Estranho é que fica difícil depreender a base desse otimismo ufanista no artigo de Gee. Razões? Ele destacou muitas questões neste problema antigo da biologia evolutiva – e que nós ainda estamos no começo das esperanças de uma solução satisfatória 98 anos depois do que foi destacado pela Linnean Society. Ué, não nos ensinaram e ensinam até hoje que Darwin já tinha esclarecido uma vez por todas essa questão da origem e evolução da vida?

Alguns pontos intrigantes destacados por Gee:

1. As investigações da origem do eixo dorso-ventral em um invertebrado marinho obscuro iluminam um dos mais antigos debates em biologia evolutiva – a origem dos vertebrados.

2. Os vertebrados são tão diferentes das outras criaturas que descobrindo a sua origem dentro do reino animal tem sido sempre problemático. Mas, pesquisa de desenvolvimento e de genômica dos que são algumas vezes considerados obscuros invertebrados parentes dos vertebrados está sugerindo a reavaliação deste tópico difícil.

3. A busca do entendimento da organização do eixo dorso-ventral tem sido um dos temas mais duradouros no estudo das origens dos vertebrados.

4. Esta noção [feita por Geoffrey Saint-Hilaire no século 19] se junta a uma lista de teorias aparentemente excêntricas sobre as origens dos vertebrados que tem aumentado desde então.

5. A pesquisa de Lowe e colegas sobre os hemicordados adiciona uma perspectiva bem-vinda...
Mais seriamente, esta nova perspectiva vai provocar uma reavaliação das muitas peculiaridades do desenvolvimento da boca que são vistas nas lampreias (vertebrados primitivos sem mandíbulas) e o anfioxo (um cordado não vertebrado primitivo). Contudo, os sistemas nervosos centrais de insetos e cordados – e, na verdade aqueles de todos os animais que os possuem – representam um grupo de soluções em que a localidade é governada pelo eixo de BMP-Chordin, se não forem especificados por eles.

6. O status do anfioxo também tem sido uma questão de debate.

7. Claro, o seqüenciamento do genoma não é o mesmo que entender a evolução das novidades morfológicas.
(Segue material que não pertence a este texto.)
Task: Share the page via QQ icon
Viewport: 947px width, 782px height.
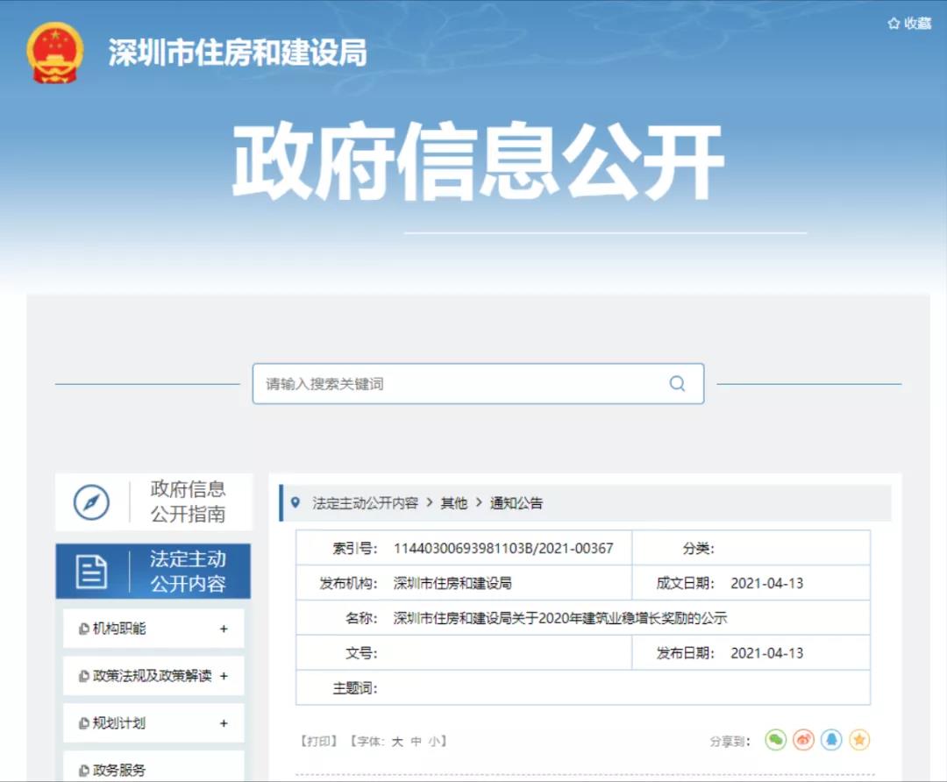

Mas, segundo Gee, nós progredimos bastante desde 1909.

O que podemos depreender cientificamente do artigo de Gee? Ele simplesmente destacou um longo debate que se recusa sair de cena, e que, pro bonum scientia, depende ainda de muitas, mais muitas pesquisas genômicas.

Quase 150 anos se passaram e o quebra-cabeça dos vertebrados ainda não foi resolvido. E ainda têm a cara de pau de dizer que a teoria da evolução tem a mesma suficiência epistêmica que a lei da gravidade. Pensar que isso aparece em nossos melhores livros-texto como se já tivesse sido estabelecido cientificamente. Isso sim, Ennio Candotti [SBPC], é que você deveria ter denunciado junto ao PROCON – a não substanciação de uma hipótese elevada a status de fato, Fato, FATO científico da evolução conforme aparece em nossos melhores livros didáticos de Biologia do ensino médio.

Sugestão impertinente: que tal um pouco de evidência para substanciar a hipótese transformista? Ou destacar isso para os nossos alunos do ensino médio? E das universidades?
Fui, nos ombros de um gigante.

NOTAS:

1. RICHMOND, M. L., “The 1909 Darwin Celebration – Reexamining Evolution in the Light of Mendel, Mutation, and Meiosis”, ISIS, 2006, 97:447-484.

2. Henry Gee, “Developmental biology: This worm is not for turning,” Nature 445, 33-34 (4 January 2007) doi:10.1038/445033a.